Publisher: Houghton Mifflin Harcourt
Publication date: 5/28/13
Learning how to stand, how to walk and how to acknowledge others are salient lessons for a woman training in martial arts. Making eye contact with perfect strangers… incongruous advice or the worst self-defense tip ever?
Susan Schorn insists that perfecting kata under a dedicated sensei can be quite life transforming. The author of a new memoir Smile at Strangers: And Other Lessons in the Art of Living Fearlessly, Schorn pens funny, but sage observations training in karate at Sun Dragon Martial Arts for Women and Children in Austin, Texas.
Prefaced by traditional Zen proverbs, the chapters slice “each messy, inexact lesson into a single note; a precise tone.” Some of Schorn’s writing levels some hackneyed looks at suburban living as well as an occasional womb-knitting magick shop clerk.
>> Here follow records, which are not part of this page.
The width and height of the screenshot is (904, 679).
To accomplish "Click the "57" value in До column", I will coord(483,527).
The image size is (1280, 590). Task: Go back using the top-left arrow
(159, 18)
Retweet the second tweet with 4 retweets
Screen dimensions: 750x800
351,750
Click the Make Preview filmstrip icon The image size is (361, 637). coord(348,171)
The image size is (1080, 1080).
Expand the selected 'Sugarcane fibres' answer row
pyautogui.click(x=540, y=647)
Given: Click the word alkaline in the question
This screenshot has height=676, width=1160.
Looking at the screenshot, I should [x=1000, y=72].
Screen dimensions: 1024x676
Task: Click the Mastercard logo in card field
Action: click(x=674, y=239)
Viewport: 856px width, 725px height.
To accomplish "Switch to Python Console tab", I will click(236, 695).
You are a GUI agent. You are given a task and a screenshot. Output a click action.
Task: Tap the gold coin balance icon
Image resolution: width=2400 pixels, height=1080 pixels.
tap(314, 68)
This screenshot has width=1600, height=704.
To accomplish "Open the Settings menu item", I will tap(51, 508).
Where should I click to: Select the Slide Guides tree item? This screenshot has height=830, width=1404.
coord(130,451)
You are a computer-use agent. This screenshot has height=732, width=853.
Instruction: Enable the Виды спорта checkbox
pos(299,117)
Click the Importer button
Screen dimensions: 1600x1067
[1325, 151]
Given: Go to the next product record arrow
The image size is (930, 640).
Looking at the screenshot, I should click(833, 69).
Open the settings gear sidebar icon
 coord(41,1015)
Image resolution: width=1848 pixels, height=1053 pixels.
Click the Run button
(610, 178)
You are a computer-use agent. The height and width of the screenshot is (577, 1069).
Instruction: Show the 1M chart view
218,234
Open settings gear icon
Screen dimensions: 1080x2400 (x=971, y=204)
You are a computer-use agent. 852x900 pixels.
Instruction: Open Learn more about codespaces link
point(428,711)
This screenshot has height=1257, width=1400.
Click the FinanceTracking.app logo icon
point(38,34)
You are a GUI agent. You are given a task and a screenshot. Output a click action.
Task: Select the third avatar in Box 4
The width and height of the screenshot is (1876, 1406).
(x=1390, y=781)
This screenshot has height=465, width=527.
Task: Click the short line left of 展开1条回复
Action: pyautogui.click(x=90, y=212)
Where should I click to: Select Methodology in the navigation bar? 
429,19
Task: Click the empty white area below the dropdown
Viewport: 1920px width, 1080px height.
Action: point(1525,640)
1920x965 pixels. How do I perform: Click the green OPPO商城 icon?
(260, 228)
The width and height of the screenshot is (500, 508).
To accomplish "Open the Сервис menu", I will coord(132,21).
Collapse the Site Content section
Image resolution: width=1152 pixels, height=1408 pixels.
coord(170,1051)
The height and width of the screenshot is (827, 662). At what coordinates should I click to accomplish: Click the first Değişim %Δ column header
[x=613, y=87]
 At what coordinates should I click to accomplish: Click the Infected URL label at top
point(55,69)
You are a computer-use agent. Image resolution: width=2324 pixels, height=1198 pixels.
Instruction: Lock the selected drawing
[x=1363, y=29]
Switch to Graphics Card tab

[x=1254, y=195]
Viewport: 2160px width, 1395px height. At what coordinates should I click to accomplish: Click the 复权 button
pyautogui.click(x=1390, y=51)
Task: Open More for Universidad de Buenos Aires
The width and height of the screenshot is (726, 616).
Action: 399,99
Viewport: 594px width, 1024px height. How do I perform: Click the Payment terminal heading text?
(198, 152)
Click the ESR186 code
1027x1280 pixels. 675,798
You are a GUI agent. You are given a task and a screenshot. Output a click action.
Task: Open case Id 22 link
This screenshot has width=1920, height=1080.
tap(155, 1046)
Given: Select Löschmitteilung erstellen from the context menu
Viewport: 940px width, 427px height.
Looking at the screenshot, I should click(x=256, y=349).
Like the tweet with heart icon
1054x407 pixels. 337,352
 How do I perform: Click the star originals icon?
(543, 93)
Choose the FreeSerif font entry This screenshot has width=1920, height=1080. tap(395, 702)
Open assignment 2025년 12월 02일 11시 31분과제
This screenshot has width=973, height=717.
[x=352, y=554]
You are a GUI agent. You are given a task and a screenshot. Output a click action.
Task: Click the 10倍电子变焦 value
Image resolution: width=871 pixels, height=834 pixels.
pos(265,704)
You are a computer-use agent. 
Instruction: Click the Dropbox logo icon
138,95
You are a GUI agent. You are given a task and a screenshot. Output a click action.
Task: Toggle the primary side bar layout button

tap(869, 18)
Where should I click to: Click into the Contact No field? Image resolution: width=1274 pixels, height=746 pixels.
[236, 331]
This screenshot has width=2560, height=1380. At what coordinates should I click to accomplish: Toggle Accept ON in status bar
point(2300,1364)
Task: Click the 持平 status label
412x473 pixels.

The sharpest observations come from the dojo where she engages with her sensei and sparring partners in an aggressive form of Kyokushin fighting.
There is no fancy circling or dancing in Kyokushin, which was used by Cobra Kai to fight Daniel in The Karate Kid. Blocking happens only when a Kyokushinkai is clearing a path for a barrage of fierce, relentless strikes. According to Schorn, this form of karate delivers immediate results and makes a superb fighting style for women.
“The last thing people expect a woman to do when threatened is to close the distance while throwing a jab to the face, follow with a reverse hammerfist to the temple and finish things off by kicking her fallen opponent in the groin.”
“Of course, if people did expect that, women probably wouldn’t get threatened as often.”
Checking wrong-headed assumptions that women invite violence when they make crucial errors about their safety, Schorn tears apart standard claims and less than expert advice for thwarting attacks.
In the chapter of the same kowa, Schorn writes “If you want to feel safe, be prepared to feel uncomfortable.” Consider the off-balance stance we take to appear lady-like: leaning most of the weight on one foot with the other foot in front.
“In it, you’re easy to knock over or push around. Next, try putting your feet shoulder-width apart with your weight divided fifty-fifty. Bend your knees just the slightest bit. Straighten your back. This stance is balanced and stable and gives you a lot options for moving or maintaining your position. It also looks stronger to an observer. It makes you a less inviting target.”
Comparing the two stances in front of a mirror while wearing a skirt, she asks readers, “Which one makes you look like John Madden in a dress?” According to Schorn, this is precisely the look that will make you more fearless.
She enrolled in the dojo yearning to punch and yell and by the time Sun Dragon experienced a reorg and refurbishing, she had dialed back her need for complete control. In the spirit of budo—“the way to stop the spear”—Schorn and Sun Dragon would turn to Seido, a more evolved form of karate and self-mastery.
As for the reasons to make eye contact with strangers, Schorn shares the wisdom she learned from scrutinizing her own set of limiting beliefs and fears.
- When you ignore someone, you aren’t really setting a boundary. You’re pretending there’s no need for one.
- People who feel ignored tend to get louder and more persistent.
- Any moment of communication, however brief, is an opportunity for assessing behavior and threat potential.
- Ignoring people denies them their basic human dignity.
Smile at Strangers by Susan Schorn is a highly worthwhile read for the sharp, honest and funny life meditations of a senpai black belt driven by real or imagined attackers in the dark.